Issues with comparisons

[rkistner]

Cuid2 appears to be a good format and library overall, but the readme has some issues around its comparisons with other formats.

The comparisons to other id formats seem to conflate some things when making comparisons:

• The spec and output format
• The implementation and PRNG used

Taking UUIDv4 as an example - going by the spec, UUIDv4 should roughly match in every aspect other than "Not URL or name friendly".

If we break it down:

• Cuid2 uses: Cuid2 CSPRNG -> ~124 random bits -> Cuid2 text
• UUIDv4 with a CSPRNG uses: CSPRNG -> 122 random bits -> UUID

You could use the Cuid2 CSPRNG in an UUIDv4 implementation, and get exactly the same security (ignoring the 124 vs 122 bits). So what you're really comparing is the security of the CSPRNG, rather than the format itself.

There is something to be said for specifying the CSPRNG used in the format, versus UUIDv4 that leaves it up to the implementation. JWTs had similar issues where the spec wasn't specific enough about some details, leading to major security issues in many implementations.

When comparing the PRNGs

As long as the PRNG satisfies the required properties for a CSPRNG, there is little meaningful difference between different implementations.

Id generation should be fast enough that humans won't notice a delay, but too slow to feasibly brute force (even in parallel)

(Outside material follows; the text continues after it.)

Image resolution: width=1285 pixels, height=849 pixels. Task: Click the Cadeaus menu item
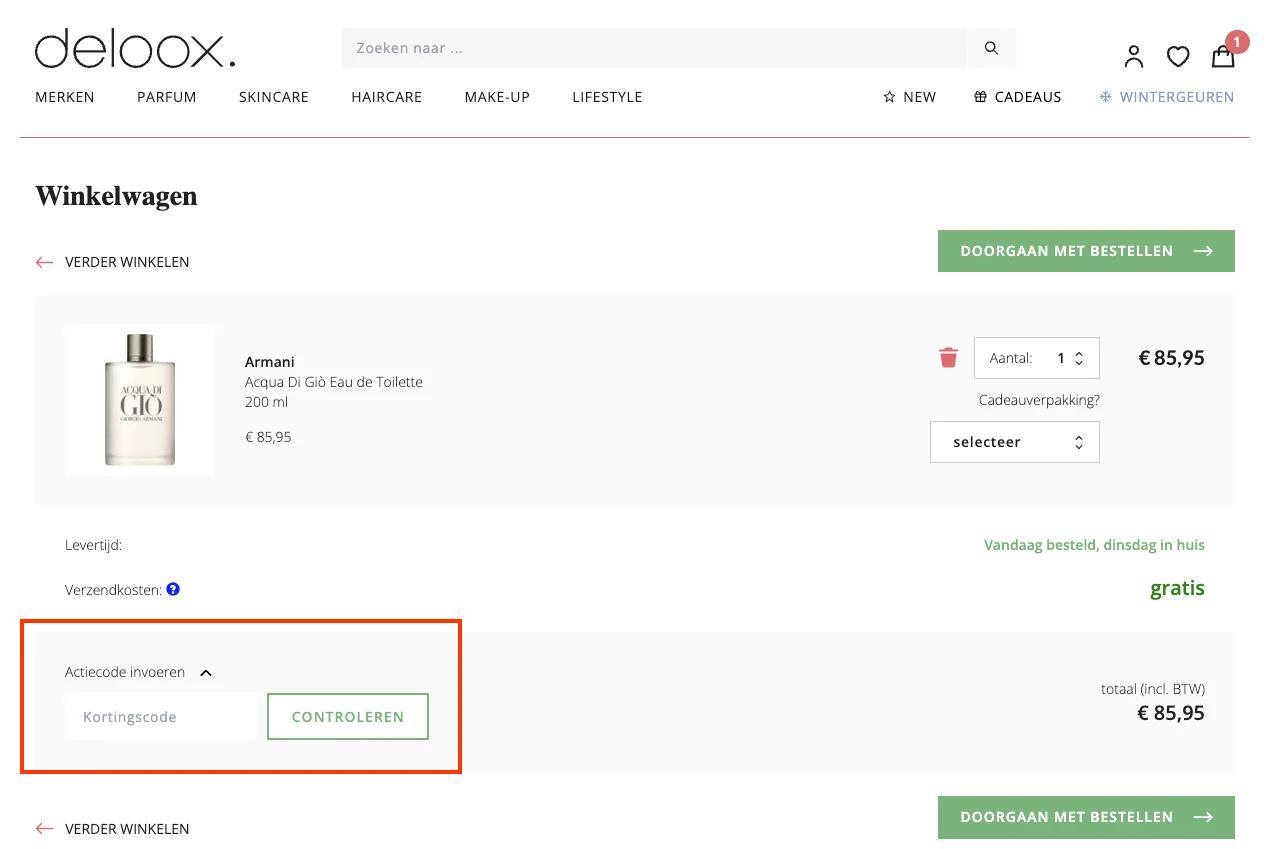coord(1017,97)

The faster you can generate ids, the faster you can run collision attacks

If you start at the output of the PRNG, you can generate IDs equally fast - the speed of the PRNG doesn't matter. You have 122+ bits of entropy either way, and there's no way you're going to find a collision.

Using the PRNG itself to generate collisions only makes sense if the PRNG isn't secure to begin with.

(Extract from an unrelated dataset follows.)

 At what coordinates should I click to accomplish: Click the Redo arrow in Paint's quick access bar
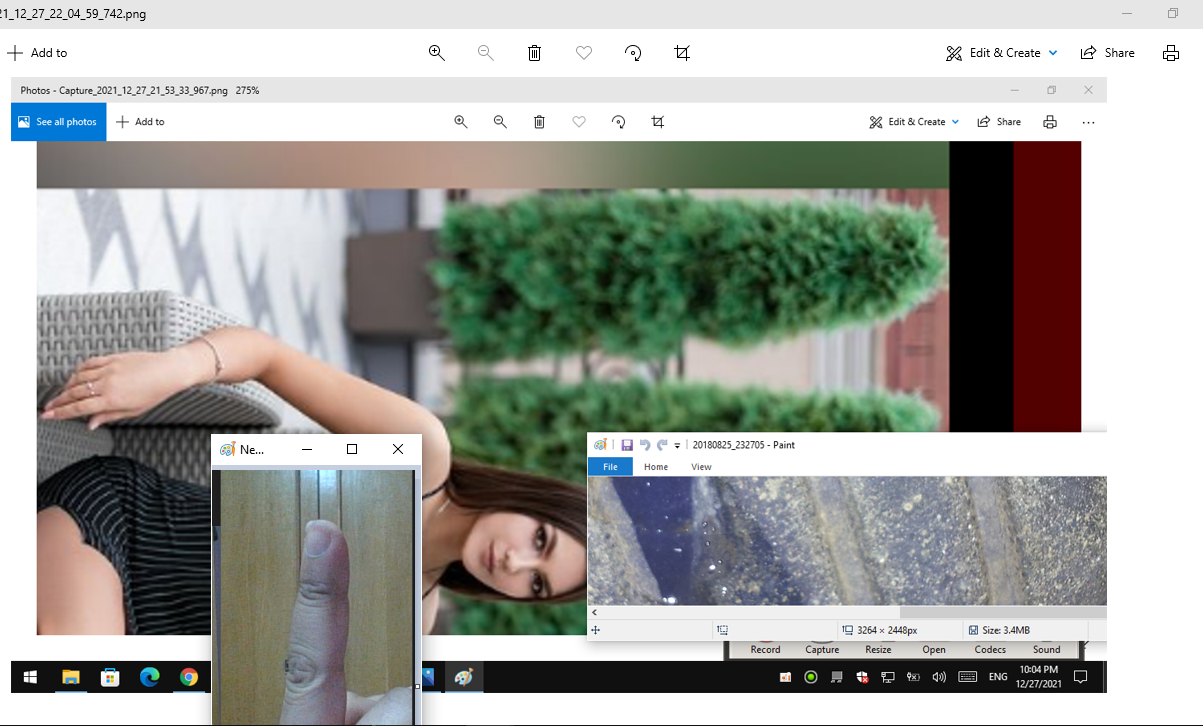click(662, 445)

A slow PRNG isn't a requirement for security.

Cuid2 uses multiple, independent entropy sources and hashes them with a security-audited, NIST-standard cryptographically secure hashing algorithm (Sha3).

That the hashing algorithm is NIST-standard doesn't prove on its own that the Cuid2 PRNG is secure - it's just one component of the PRNG. NIST does actually go further and provides recommendations for creating a CSPRNG using hash functions or other crypto primitives - why are one of those recommendations not used?

Using a completely custom PRNG here instead of using a known secure has the possibility of introducing new security issues.

For example, the Wikipedia page on CSPRNGs mentions this requirement:

Every CSPRNG should withstand "state compromise extension attacks". In the event that part or all of its state has been revealed (or guessed correctly), it should be impossible to reconstruct the stream of random numbers prior to the revelation.

Does the Cuid2 implementation meet that requirement? Has that been audited?

there may be bugs in browser CSPRNGs

The linked Chromium issue was from 2015/2016. Are there any currently known issues / weaknesses? Otherwise there is no more reason to believe there is a bug in the browser CSPRNGs than there being a bug in Cuid2.

[joakim]

I hope the maintainer can respond to these questions. I agree that it appears to be a good library, but it's hard to evaluate some of the claims made in the README.